第170章 姚叔父

  花萌一臉不可置信地看著麵前的靖安帝,他剛才說什麽?

  靖安帝見花萌麵露驚訝,當即走到她身邊,將花萌攬到懷裏繼續道:“曲阜孔氏,報官,說張景鴻不見了。他們擔心是有人蓄意報複,殺了張景鴻。”
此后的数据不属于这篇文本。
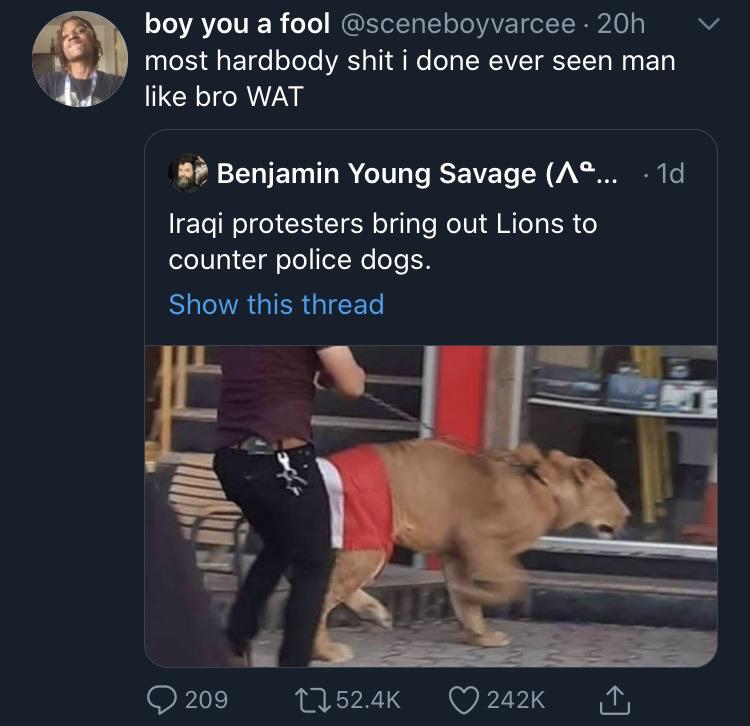Open the tweet options chevron menu
The height and width of the screenshot is (726, 750).
[707, 24]
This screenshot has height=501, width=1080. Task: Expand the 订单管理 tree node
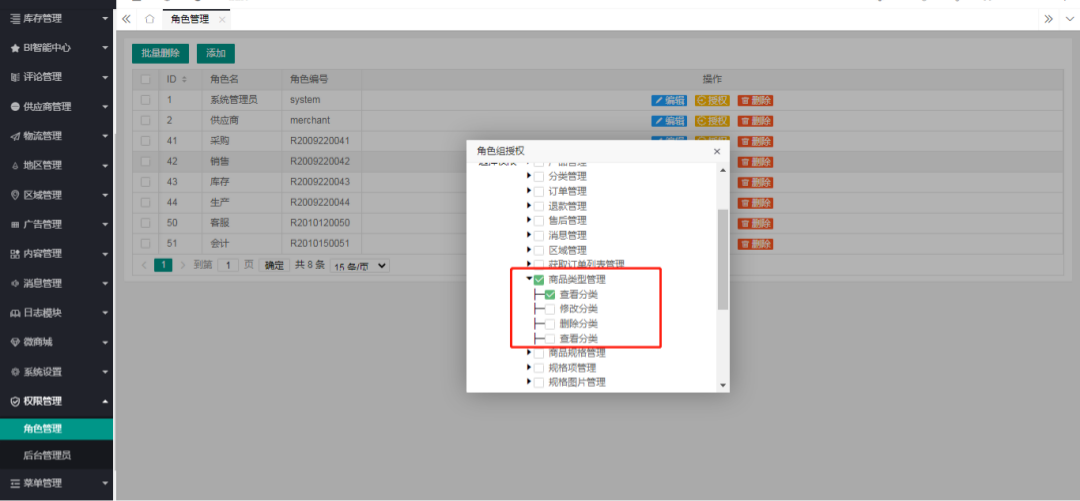click(529, 191)
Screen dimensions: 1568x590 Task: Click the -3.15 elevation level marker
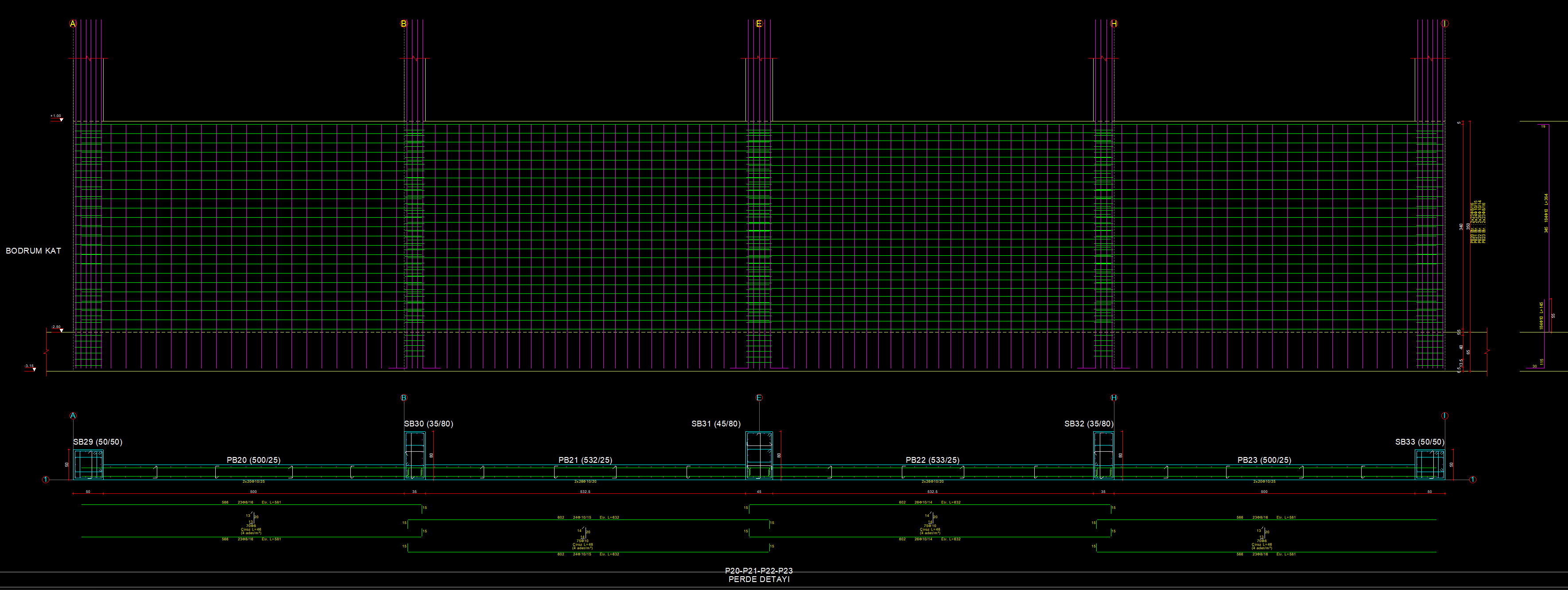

  等著靖安帝話音落下,花萌這才道:“他們這是賊喊捉賊?”


  雖說花萌這話有些不合適,可其實也就是那麽個意思。


  將高熱不退的張景鴻,換了一身破麻衣丟掉的人是他們,可他們過了這麽久竟然去報官說張景鴻不見了。


  花萌,還真的是第一次遇見這般不要臉麵的人。


  因著花萌對靖安帝沒有防備,所以她這會的心思剛露出來,靖安帝就看懂了。


  靖安帝用餘光瞥了一眼花萌,而後道:“孔家,怕是以為當初他們就那樣將張景鴻扔出去,又不給他喝藥,他怕是死定了。”說到這裏,靖安帝見花萌抬眸看向他,這才繼續道:“而他們當初將張景鴻直接扔到城北乞丐那裏,怕也是想著,若是日後查探起來,最後查到那裏,有乞丐作證。”


  花萌覺得靖安帝說的,還真的十分有可能。


  就在花萌想著開口問問靖安帝,雲霄閣的人後麵有沒有繼續關注張景鴻的時候,靖安帝又突然道:“朕之前,雖早就知道那些世家大族並不如表麵看起來那般光鮮,可沒想到,他們還真的敢做出這樣的事情。”


  還有一句話靖安帝沒說。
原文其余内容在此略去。